# '911 Calls' EDA Project

The data contains the following fields (after checking the info of the dataframe):

* lat : String variable, Latitude
* lng: String variable, Longitude
* desc: String variable, Description of the Emergency Call
* zip: String variable, Zipcode
* title: String variable, Title
* timeStamp: String variable, YYYY-MM-DD HH:MM:SS
* twp: String variable, Township
* addr: String variable, Address
* e: String variable, Dummy variable (always 1)

## 1. Data and Setup

**Import numpy and pandas **

In [None]:
import numpy as np
import pandas as pd

**Import visualization libraries and set %matplotlib inline. **

In [None]:
import matplotlib.pyplot as plt
import seaborn as sns
sns.set_style('whitegrid')
%matplotlib inline

**Read in the csv file as a dataframe called df **

In [None]:
df = pd.read_csv('../input/montcoalert/911.csv')

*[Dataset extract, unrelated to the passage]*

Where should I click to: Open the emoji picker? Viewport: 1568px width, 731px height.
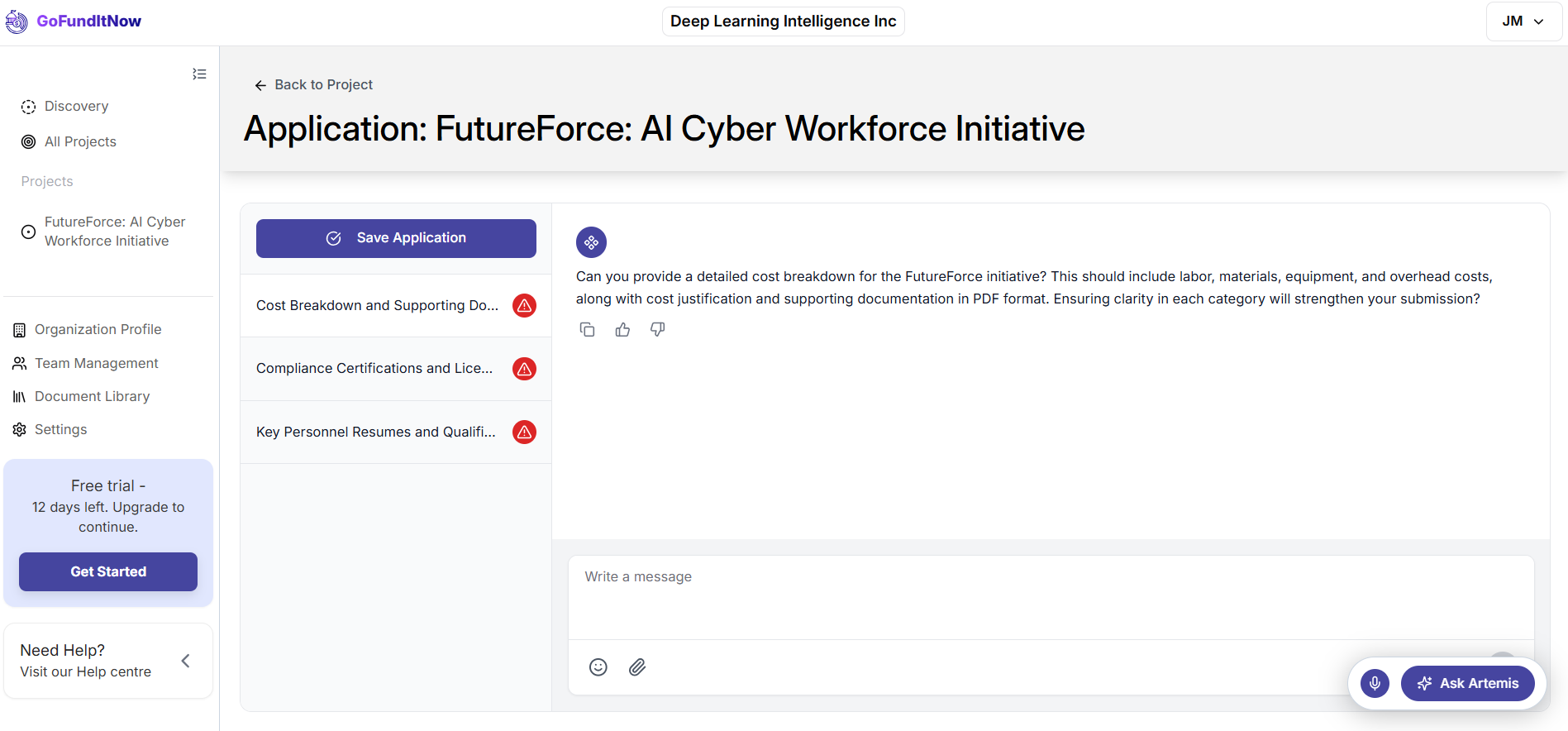coord(598,667)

**Check the info() of the df **

In [None]:
df.info()

**Check the head of df **

In [None]:
df.head(3)

## 2. Exploratory Data Analysis (EDA) Questions

**What are the top 5 zipcodes for 911 calls? **

In [None]:
df['zip'].value_counts().head(5)

**What are the top 5 townships (twp) for 911 calls? **

In [None]:
df['twp'].value_counts().head(5)

**How many unique title codes are there? **

In [None]:
len(df['title'].unique())

## 3. Creating new features/columns

**In the titles column there are "Reasons/Departments" specified before the title code. These are EMS, Fire, and Traffic. Use .apply() with a custom lambda expression to create a new column called "Reason" that contains this string value.** 

**For example, if the title column value is EMS: BACK PAINS/INJURY , the Reason column value would be EMS. **

In [None]:
df['Reason'] = df['title'].apply(lambda title: title.split(':')[0])

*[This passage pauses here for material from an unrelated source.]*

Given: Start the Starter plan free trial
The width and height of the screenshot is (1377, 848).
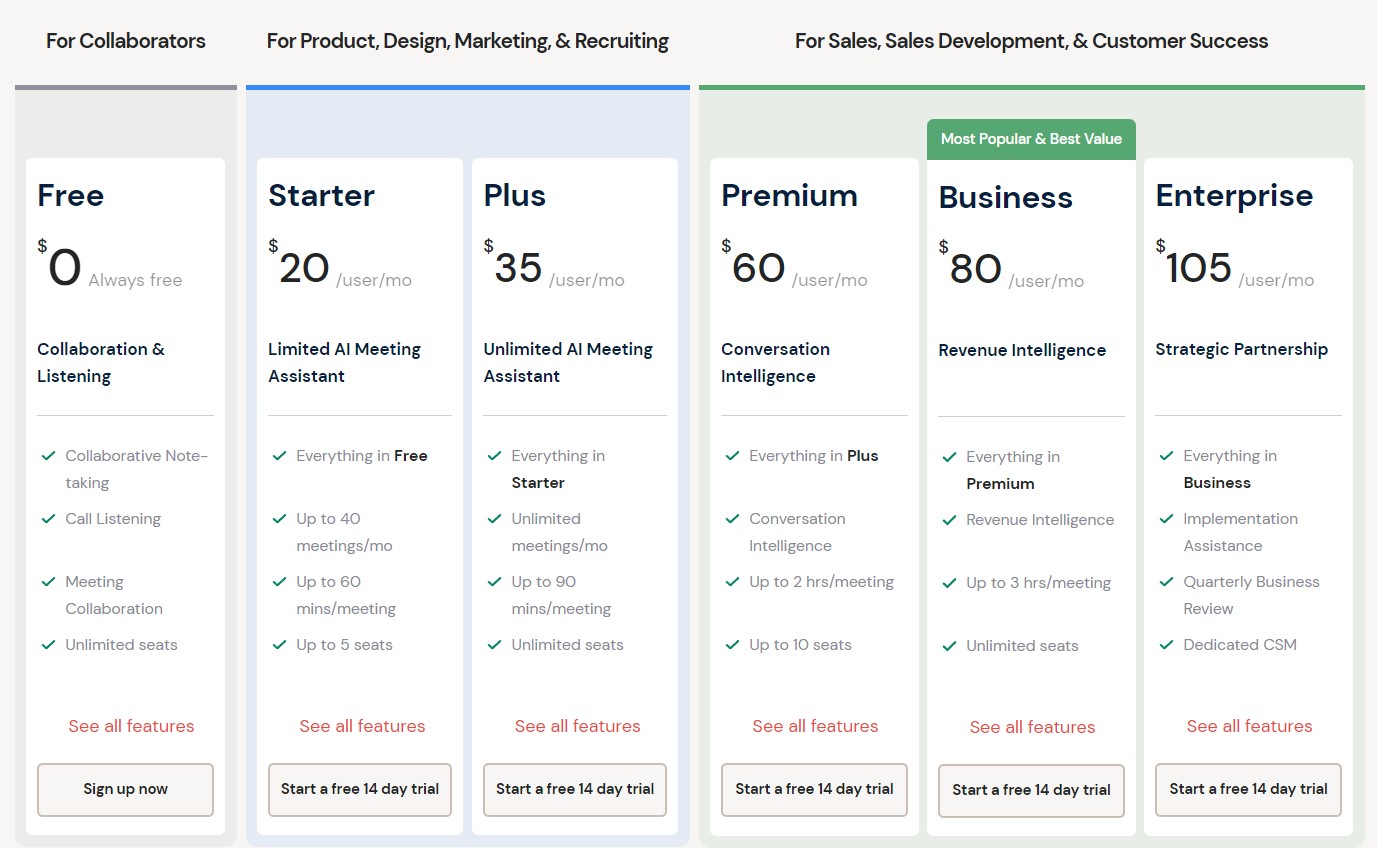Looking at the screenshot, I should pyautogui.click(x=360, y=789).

**What is the most common Reason for a 911 call based off of this new column? **

In [None]:
df['Reason'].value_counts()

**Now use seaborn to create a countplot of 911 calls by Reason. **

In [None]:
sns.countplot(x='Reason',data=df,palette='coolwarm')

**What is the data type of the objects in the timeStamp column? **

In [None]:
type(df['timeStamp'].iloc[0])

**You should have seen that these timestamps are still strings. Use [pd.to_datetime] to convert the column from strings to DateTime objects. **

In [None]:
df['timeStamp'] = pd.to_datetime(df['timeStamp'])

**Use .apply() to create 3 new columns called Hour, Month, and Day of Week based off of the timeStamp column. **

In [None]:
df['Hour'] = df['timeStamp'].apply(lambda time: time.hour)
df['Month'] = df['timeStamp'].apply(lambda time: time.month)
df['Day of Week'] = df['timeStamp'].apply(lambda time: time.dayofweek)

**Translate dayofweek from numeric 1-7 to the abbreviation (i.e. Wed): **

In [None]:
dmap = {0:'Mon',1:'Tue',2:'Wed',3:'Thu',4:'Fri',5:'Sat',6:'Sun'} # CREATE DICTIONARY

In [None]:
df['Day of Week'] = df['Day of Week'].map(dmap)

**Use seaborn to create a countplot of the Day of Week column with the hue based off of the Reason column. **

In [None]:
sns.countplot(x='Day of Week',data=df,hue='Reason',palette='viridis')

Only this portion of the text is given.